Jakarta (ANTARA) – Presiden Joko Widodo (Jokowi) menyatakan tak akan ikut campur dalam penetapan calon presiden atau calon wakil presiden pada Pemilu 2024 di tengah santernya putra sulungnya Gibran Rakabuming Raka diusung menjadi calon wakil presiden pada Pemilu 2024.Saya tegaskan, saya tidak ikut campur dalam penetapan calon presiden atau wakil presiden, kata Jokowi dalam keterangan yang ditayangkan di kanal YouTube Sekretariat Presiden, yang ditonton di Jakarta, Senin malam.
Pernyataan Jokowi itu menanggapi pembicaraan putranya, Wali Kota Surakarta, Jawa Tengah, Gibran Rakabuming Raka, yang digadang-gadang menjadi calon wakil presiden pada pemilu 2024 setelah Mahkamah Konstitusi (MK) pada Senin mengabulkan sebagian permintaan tersebut. uji materi Undang-Undang Nomor 7 Tahun 2017 tentang Pemilihan Umum tentang batas wilayah. usia calon presiden dan calon wakil presiden harus berusia 40 tahun atau mempunyai pengalaman sebagai kepala daerah.
Baca juga: Jokowi Enggan Komentari Keputusan Mahkamah Konstitusi Soal Usia Calon Presiden/Cawapres
Baca juga: Istana Klarifikasi Tak Akan Ada Wawancara dengan Jokowi Jelang Sidang MK
Jokowi menegaskan, urusan calon presiden dan wakil presiden merupakan ranah partai politik atau gabungan partai politik. Karena itu, ia mengajak masyarakat bertanya langsung kepada partai politik soal kemungkinan Gibran menjadi calon wakil presiden (cawapres).
“Calon presiden dan wakil presiden ditentukan oleh partai politik atau gabungan partai politik. Jadi silakan tanyakan saja pada parpol yang menjadi daerah parpol tersebut, kata Presiden Jokowi.

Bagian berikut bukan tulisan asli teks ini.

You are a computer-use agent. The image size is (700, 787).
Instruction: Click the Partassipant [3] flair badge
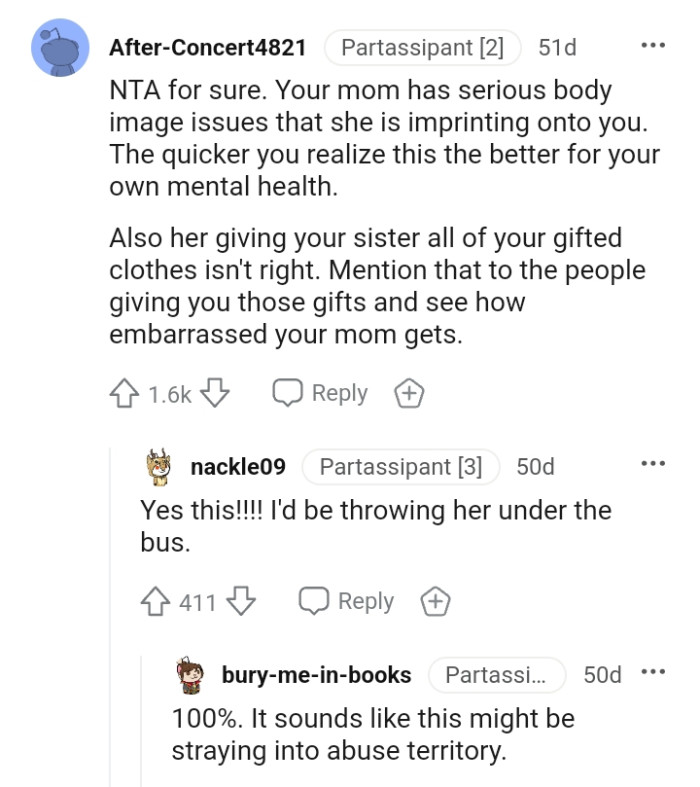(x=400, y=466)
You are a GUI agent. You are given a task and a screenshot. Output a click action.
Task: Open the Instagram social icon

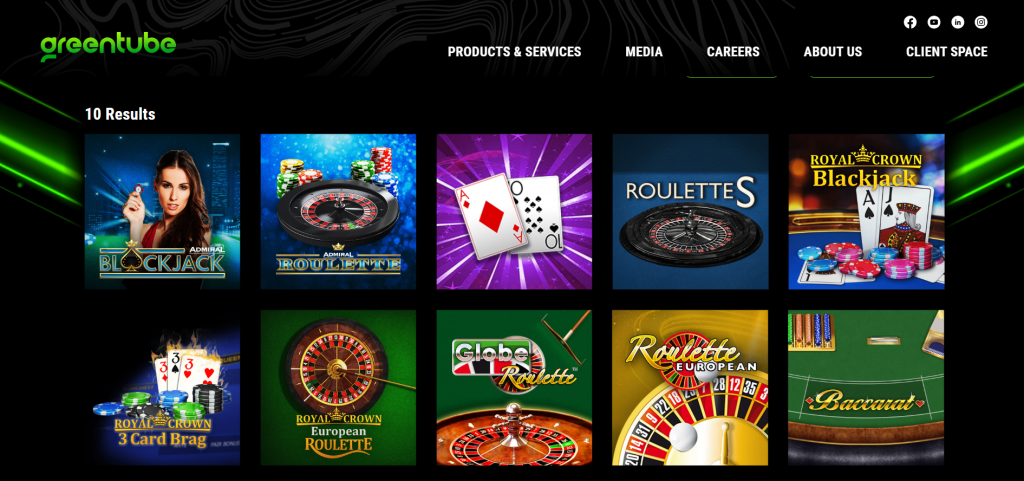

Senin ini, MK mengabulkan Perkara Nomor 90/PUU-XXI/2023 yang diajukan oleh perorangan warga negara Indonesia (WNI) bernama Almas Tsaqibbirru Re A yang berasal dari Surakarta, Jawa Tengah.
Pemohon meminta agar syarat pencalonan calon presiden dan wakil presiden diubah menjadi berusia minimal 40 tahun atau memiliki pengalaman sebagai kepala daerah, baik di tingkat provinsi maupun kabupaten/kota.
Mahkamah Konstitusi menyimpulkan permohonan pemohon sebagian beralasan menurut hukum. Oleh karena itu, Mahkamah Konstitusi menyatakan Pasal 169 huruf (q) Undang-Undang Nomor 7 Tahun 2017 tentang Pemilu bertentangan dengan Undang-Undang Dasar Negara Republik Indonesia Tahun 1945.
“Jadi Pasal 169 huruf (q) Undang-Undang Nomor 7 Tahun 2017 tentang Pemilihan Umum secara lengkap berbunyi ‘berusia minimal 40 tahun atau sedang/sedang memangku jabatan yang dipilih melalui pemilihan umum, termasuk kepala daerah’,” kata Ketua MK. Mahkamah Konstitusi Anwar Usman dalam sidang membacakan putusan/putusan di Gedung Mahkamah Konstitusi Republik Indonesia, Jakarta, Senin.